Poster: Biology & Disease Mgmt: Oomycetes
96-P
Estimates of viable resting spores of Plasmodiophora brassicae using propidium monoazide and qPCR
B. GOSSEN (1), F. Al-Daoud (2), M. McDonald (2) (1) Agriculture and Agri-Food Canada, Canada; (2) University of Guelph, Canada
Plasmodiophora brassicae [clubroot of Brassica spp.] persists in soil as long-lived resting spores. Quantitative polymerase chain reaction (qPCR) estimates of spore concentration do not distinguish between viable and non-viable spores. Propidium monoazide (PMA) penetrates non-viable cells and binds to DNA when exposed to high-intensity light, and so inhibits amplification with qPCR. The impact of pre-treating resting spores with PMA and light prior to qPCR (PMA-PCR) was assessed. Spore suspensions from 6-wk-old (immature) and 9-wk-old (mature) clubs were heat-treated, and concentrations of spores were estimated using qPCR and PMA-PCR. Spore viability was assessed using bioassays on canola seedlings. Prior to heat treatment, comparison of estimates from qPCR and PMA-PCR indicated that all mature resting spores were viable, but ≥ 74% of immature spores were not viable.
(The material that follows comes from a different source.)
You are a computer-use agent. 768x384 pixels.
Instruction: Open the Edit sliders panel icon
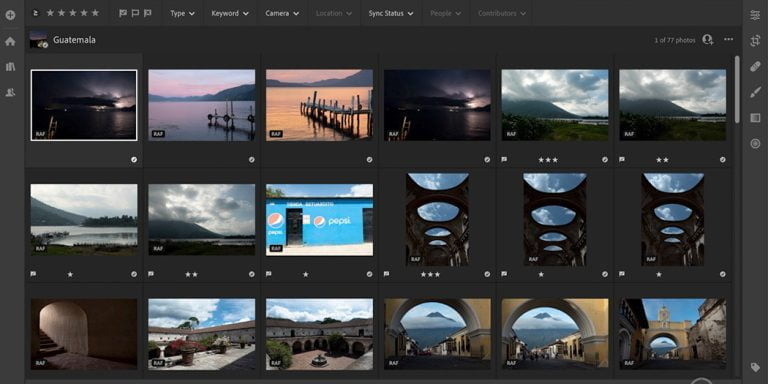coord(755,15)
This was consistent with substantially higher clubroot severity in plants inoculated with mature resting spores than immature spores. Heat treatment produced little or no change in estimates of mature spores with qPCR, but substantially reduced both estimates of spore concentration from PMA-PCR and clubroot severity in bioassays. For immature spores, PMA-PCR did not consistently demonstrate a heat treatment effect. We conclude that PMA allows for estimation of viable resting spores using qPCR.